Developing countries bear the brunt of the TB and NCD epidemics, as most of the people suffering and dying prematurely from these diseases are in low- and middle-income countries. But while TB and NCDs are very different types of health threats, the best response to them is the same: We must build stronger health systems that are capable of delivering universal health coverage (UHC).
UHC makes health care accessible to everyone, no matter their circumstances. It delivers the full range of essential services, from prevention and treatment to palliative and rehabilitative to all people, not just those who can afford it.
The principles underlying UHC apply equally to protecting people against TB, NCDs, and promoting mental health. But while the urgent need for UHC is widely understood, real change will not happen without a greater commitment from the highest levels of government.
This means that presidents and prime ministers must become the champions of their people’s health. Only by ensuring a government-wide response can UHC be achieved, given that what drives good and bad health so often lies outside the remit of health ministries.
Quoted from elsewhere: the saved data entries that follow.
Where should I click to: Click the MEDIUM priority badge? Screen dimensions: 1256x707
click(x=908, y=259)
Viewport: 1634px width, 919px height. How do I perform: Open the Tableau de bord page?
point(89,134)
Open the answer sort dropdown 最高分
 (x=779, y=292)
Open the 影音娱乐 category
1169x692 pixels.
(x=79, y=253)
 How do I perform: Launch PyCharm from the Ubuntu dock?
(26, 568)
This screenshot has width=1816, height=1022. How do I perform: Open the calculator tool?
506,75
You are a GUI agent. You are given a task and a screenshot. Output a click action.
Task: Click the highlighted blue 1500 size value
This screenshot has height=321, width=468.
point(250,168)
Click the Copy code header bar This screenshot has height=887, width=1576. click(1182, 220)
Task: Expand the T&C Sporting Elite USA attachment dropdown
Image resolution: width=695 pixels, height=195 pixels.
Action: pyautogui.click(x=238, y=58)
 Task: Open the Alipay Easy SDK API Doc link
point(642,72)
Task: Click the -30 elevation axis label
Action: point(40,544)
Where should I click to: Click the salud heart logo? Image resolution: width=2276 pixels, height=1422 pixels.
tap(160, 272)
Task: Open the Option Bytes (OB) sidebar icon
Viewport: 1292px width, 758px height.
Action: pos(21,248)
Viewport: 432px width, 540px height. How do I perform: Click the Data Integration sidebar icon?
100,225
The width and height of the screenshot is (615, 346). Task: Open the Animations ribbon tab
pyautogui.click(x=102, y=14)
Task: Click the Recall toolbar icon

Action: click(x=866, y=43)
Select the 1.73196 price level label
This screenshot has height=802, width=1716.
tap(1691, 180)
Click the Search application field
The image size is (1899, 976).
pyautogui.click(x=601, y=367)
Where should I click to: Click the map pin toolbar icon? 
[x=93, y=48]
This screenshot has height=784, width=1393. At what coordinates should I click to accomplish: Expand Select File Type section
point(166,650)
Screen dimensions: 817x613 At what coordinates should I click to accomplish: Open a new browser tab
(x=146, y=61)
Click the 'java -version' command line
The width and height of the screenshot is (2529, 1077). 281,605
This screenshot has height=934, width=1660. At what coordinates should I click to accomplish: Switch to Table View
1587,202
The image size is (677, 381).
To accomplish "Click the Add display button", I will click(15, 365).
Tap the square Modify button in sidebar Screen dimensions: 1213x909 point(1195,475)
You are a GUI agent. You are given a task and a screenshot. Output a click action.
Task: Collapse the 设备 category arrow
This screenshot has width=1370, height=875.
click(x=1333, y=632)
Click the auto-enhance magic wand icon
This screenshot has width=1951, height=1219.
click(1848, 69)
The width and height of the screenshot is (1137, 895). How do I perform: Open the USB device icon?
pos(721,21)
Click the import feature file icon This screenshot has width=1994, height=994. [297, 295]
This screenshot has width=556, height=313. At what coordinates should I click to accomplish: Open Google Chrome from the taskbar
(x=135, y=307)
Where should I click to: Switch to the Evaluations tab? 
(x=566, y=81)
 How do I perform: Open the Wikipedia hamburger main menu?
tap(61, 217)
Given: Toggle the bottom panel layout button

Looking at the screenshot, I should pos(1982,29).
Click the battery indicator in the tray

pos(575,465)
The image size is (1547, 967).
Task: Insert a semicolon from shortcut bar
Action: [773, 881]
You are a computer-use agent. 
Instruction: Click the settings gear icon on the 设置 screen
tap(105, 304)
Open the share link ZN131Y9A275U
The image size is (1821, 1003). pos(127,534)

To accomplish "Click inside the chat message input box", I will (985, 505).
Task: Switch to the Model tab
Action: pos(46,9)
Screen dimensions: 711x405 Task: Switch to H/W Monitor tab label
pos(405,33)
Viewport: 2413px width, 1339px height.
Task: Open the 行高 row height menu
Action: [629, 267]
By highlighting the challenges posed by TB and NCDs, the UN is giving political leaders a unique chance to put the wellbeing of their citizens first. They should remember that promoting health pays dividends on many other fronts, too, from economic development to security.
So far, governments have already committed to achieving key global targets for TB and NCDs. With respect to TB, the world still needs to treat the 40 million people living with the disease, and provide preventive care to another 30 million, all by 2022. And to meet the UN Sustainable Development Goals (SDGs), we must end the epidemic by 2030. Countries can meet these targets by making investments geared specifically toward scaling up prevention, detection, treatment, and research.
As for NCDs, the SDGs commit governments to reduce premature deaths from these diseases by one-third. Progress toward this goal has not been fast enough to ensure that it is met before 2030.
Fortunately, there are low-cost ways for governments to meet these targets and save lives. Regulatory measures can protect people from exposure to the common causes of NCDs: tobacco, alcohol, physical inactivity, and foods and drinks high in trans-fats, salt, and sugar. Investments in health systems can improve disease detection and treatment for conditions like hypertension and diabetes. Vaccinating girls against the human papillomavirus (HPV), and screening women on a routine basis, can drastically reduce deaths from cervical cancer.
At meetings in Russia and Uruguay last year, health ministers from around the world committed to accelerating action against TB and NCDs. Now it is time to take the next step.
The UN General Assembly is a unique opportunity for world leaders to foster a true global good—better health for their citizens—by advancing universal coverage to end TB, beat NCDs, and promote better mental health.
Tedros Adhanom Ghebreyesus, former Minister of Foreign Affairs of Ethiopia, is director-general of the World Health Organization.